The idea here is that your int jet runs from idle to about 2750. Then the main kicks in from there out. That's why we say your run mainly on your int jet. main is only for romps.





Use this GUIDE to read your spark plugs. The basic idea is white is lean, black is rich. What you are aiming for is a nice cinnamon color to the grounding tip.





To talk jetting...





One of the most common problems is...if you are expierencing a cough at highway speed 75mph +/- RPMs at about 2750... cough thru the carb... go up on int. jet.





To jet the carb... click these links for sniplets out of the how to



(post #2, 7-8)






















 
Last edited:

phatchopper300

I just wanta ride
Thanks for all the input looks like I may have to get back to basics to start fresh and go from there but thanks for all the input
 

Raywood

The Pirate
Staff member
Calendar Participant
Troop Supporter
I checked the plugs and found Soft, black, sooty, dry-looking deposits which indicate a rich air fuel mixture. I know this has been beat to death but can't find out the exact answer. My question is do I need to change the jetting(still have the stock jets)( I also have vance Hines 2 into 2 and stock air with K&N filter) or just the air/fuel mixture? I have gone thru two different spark plugs and keep getting the same results. Changing the fuel/air mixture doesn't seem to change the rich spark plugs. Or is this due to something else. Any input would help!
Mike, jetting is a pain when you make changes to the bike. I always rely on a dyno tuner to examine my bikes performance and give me the print out to ensure I'm meeting that so called 13.8 (magic) ratio that all talk about.

But when you are examing your plugs has the bike been running at idle or low speed or high speed? You could jump down one size on the intermediate jet where most of our riding is conducted at and see if that helps. Just remember that the intermediate and main jets work in conjuction to each other so if you change one you may effect the other or have a transition issue at the 2500 rpm range.
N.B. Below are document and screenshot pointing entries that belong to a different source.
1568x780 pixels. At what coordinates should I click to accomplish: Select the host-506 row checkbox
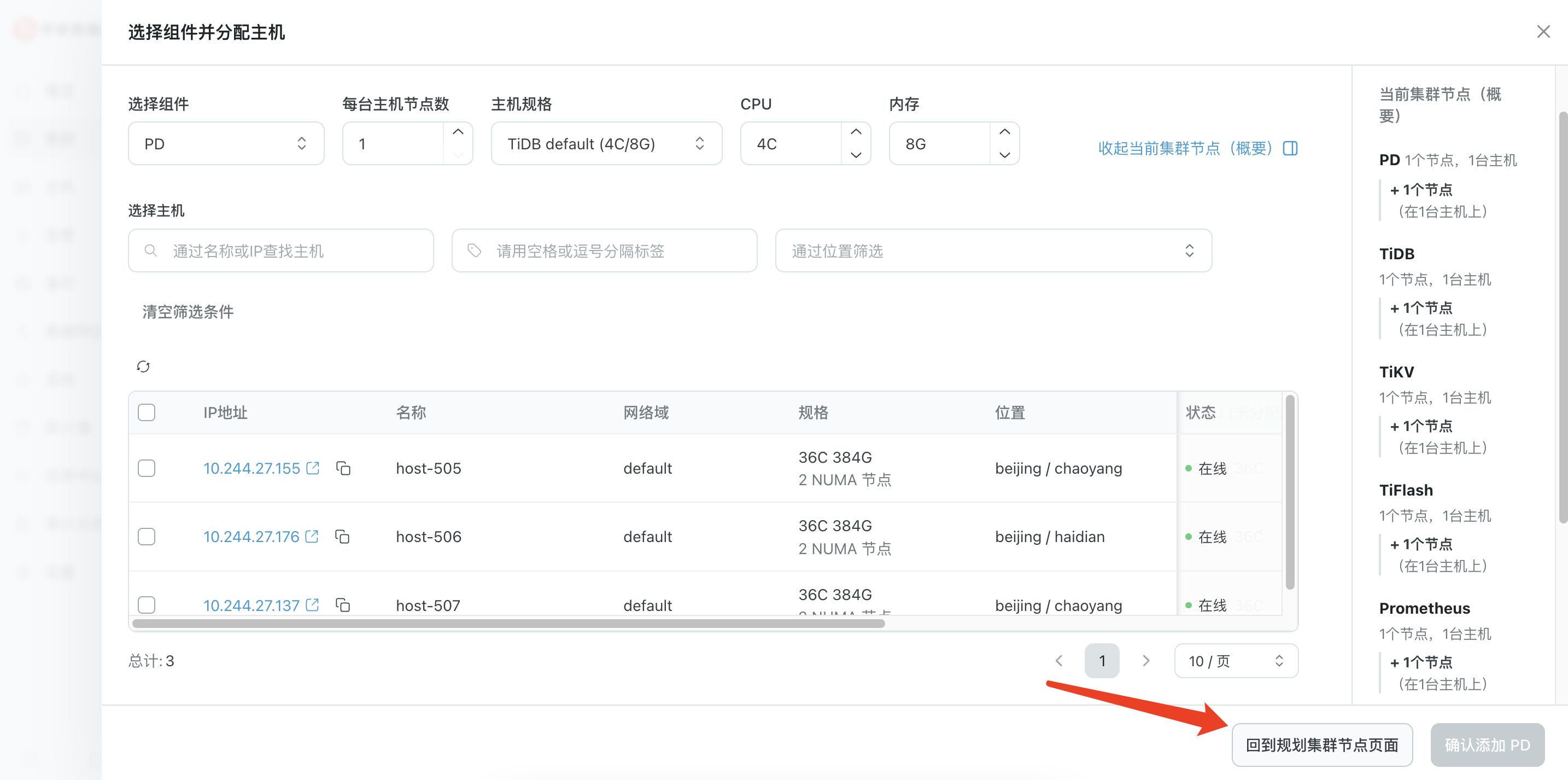pos(147,536)
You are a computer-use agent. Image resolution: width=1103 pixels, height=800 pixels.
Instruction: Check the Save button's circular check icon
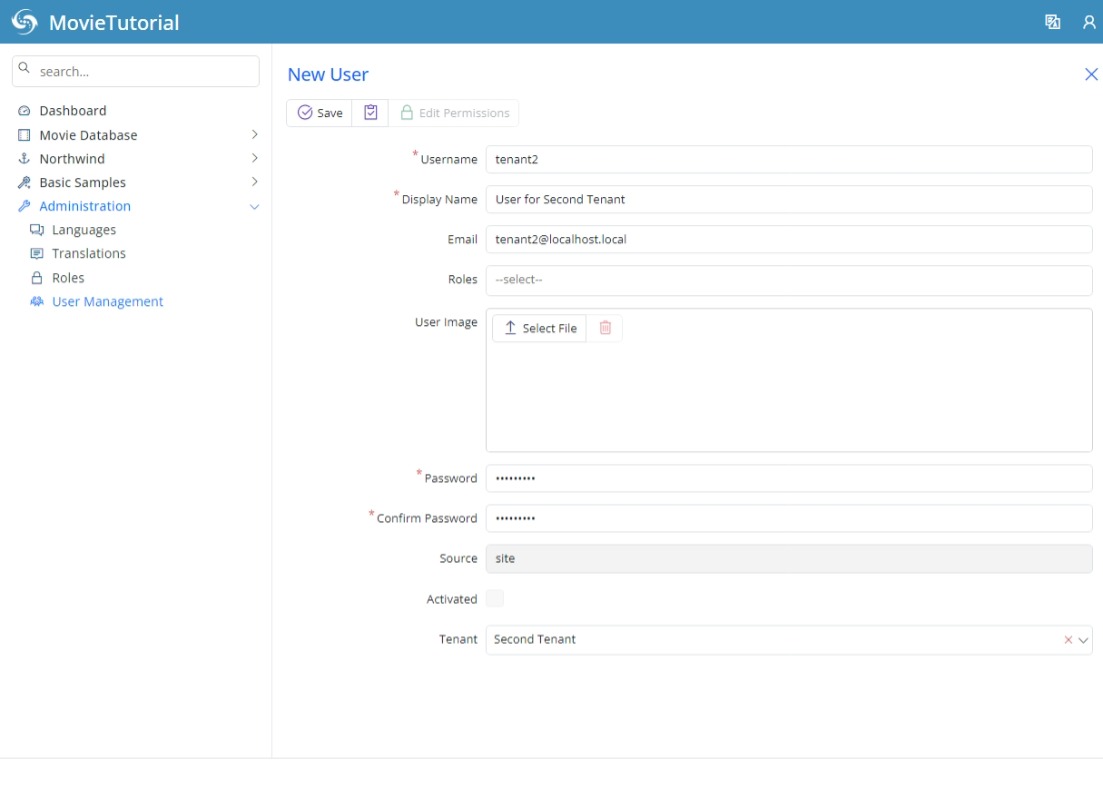coord(305,112)
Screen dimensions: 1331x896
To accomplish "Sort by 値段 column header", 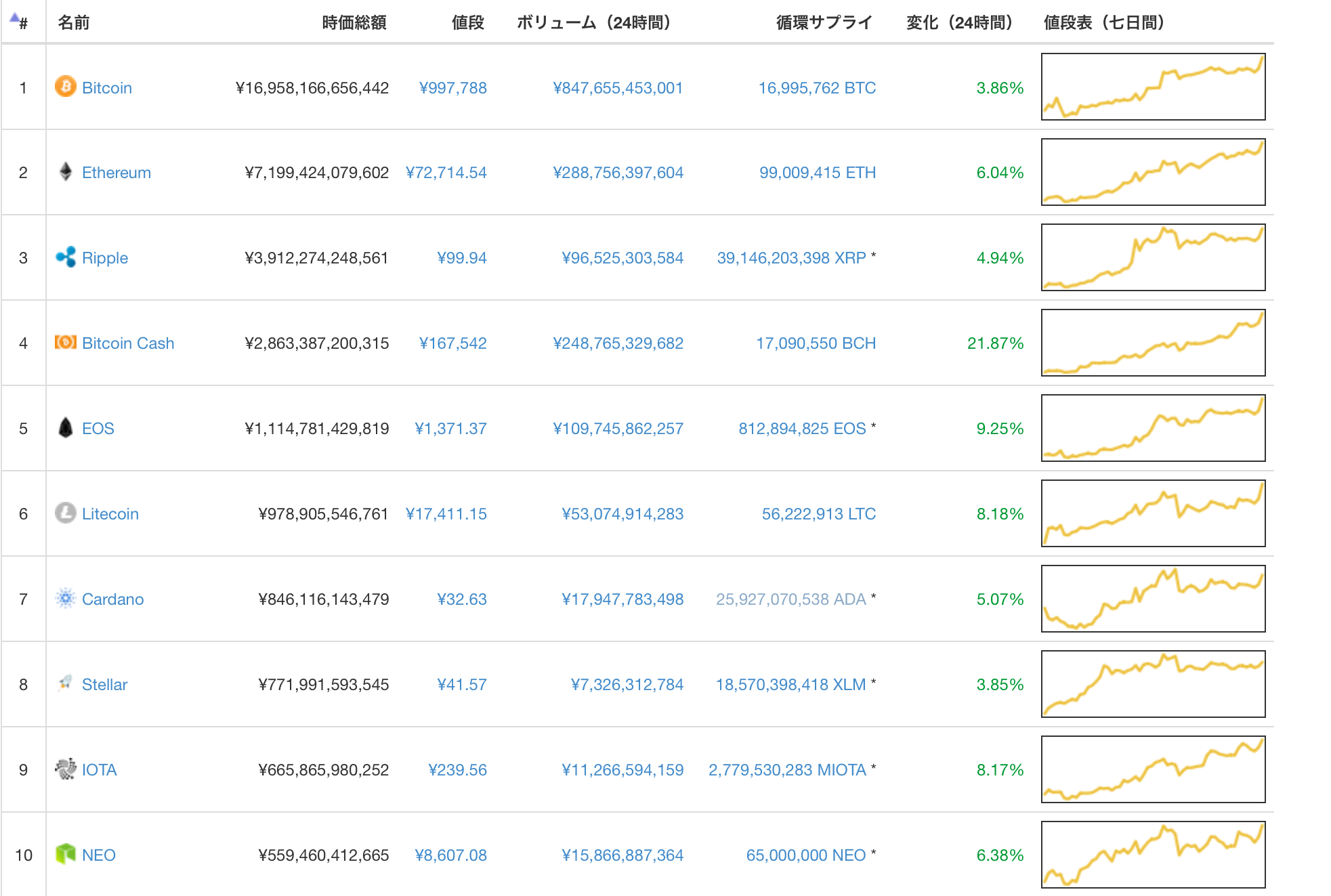I will click(468, 23).
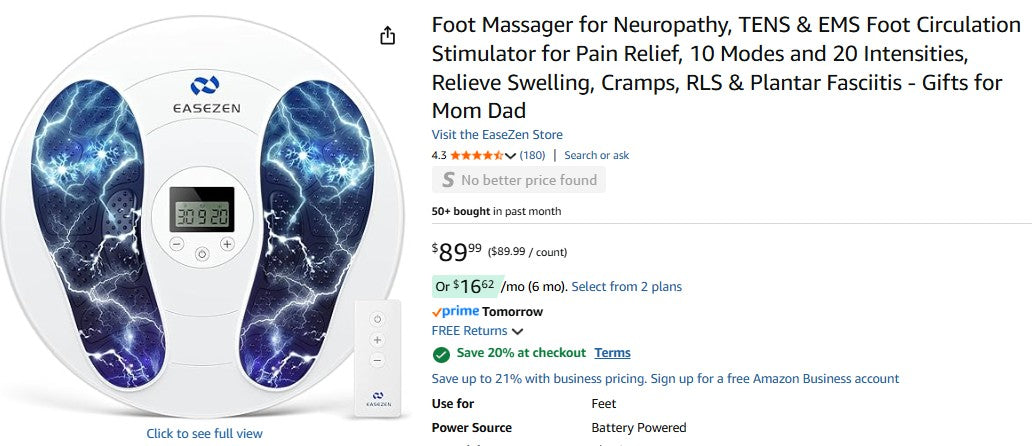This screenshot has height=446, width=1033.
Task: Click the orange star rating icons
Action: (476, 156)
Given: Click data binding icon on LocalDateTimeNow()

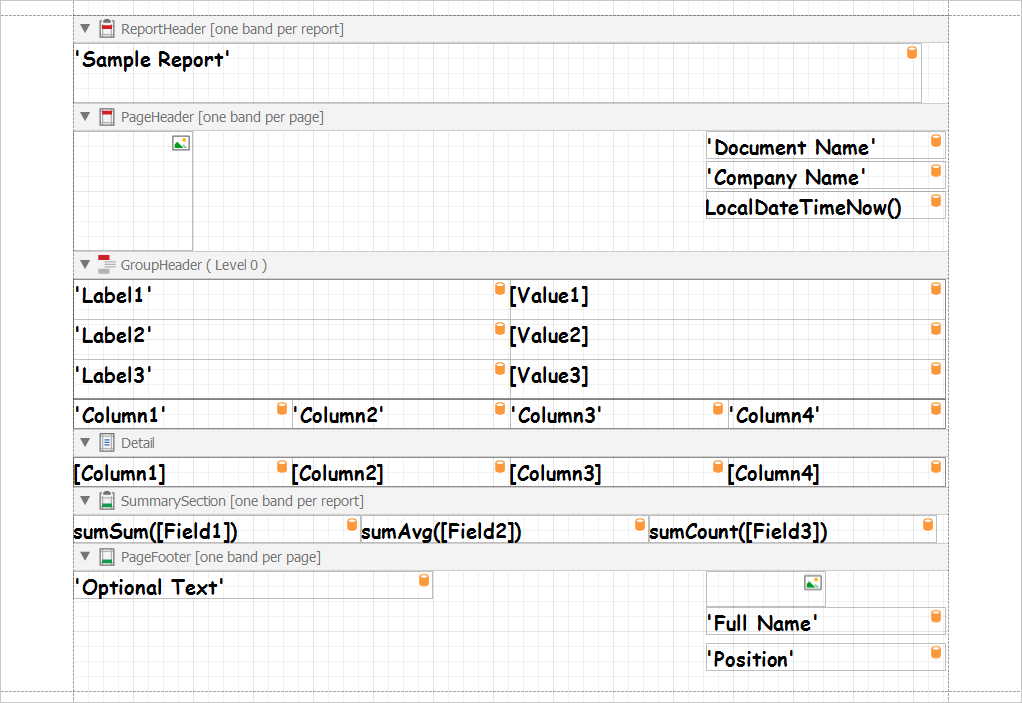Looking at the screenshot, I should coord(936,200).
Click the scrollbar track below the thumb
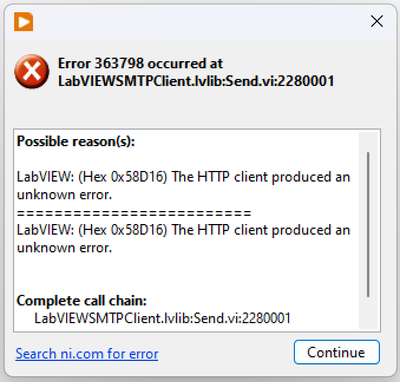The width and height of the screenshot is (400, 382). pos(368,313)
Get it dyno tuned with a dyno that has the fuel/air mixture sniffer

:cheers:
 

lee

Well-Known Member
depending on where the blackness is on the plug is an indicator of where the richness is, i.e. at idle or on the fly. Can't quite remember how it goes now but I think if the ring at the top of the plug / top of the threads is black then that says the idle might be rich. If you can't get rid of it it could just be the fuel you are using as modern day fuels have more of a tendency to leave black deposits. Spark plug reading is difficult at best and I'm with Ray - get in on a dyno
 

phatchopper300

I just wanta ride
Thanks guys yep a dyno is in the near future. Its been running great at idle and the rolling thru 2500 + RPM's. Just didn't like to see the plugs looking all black.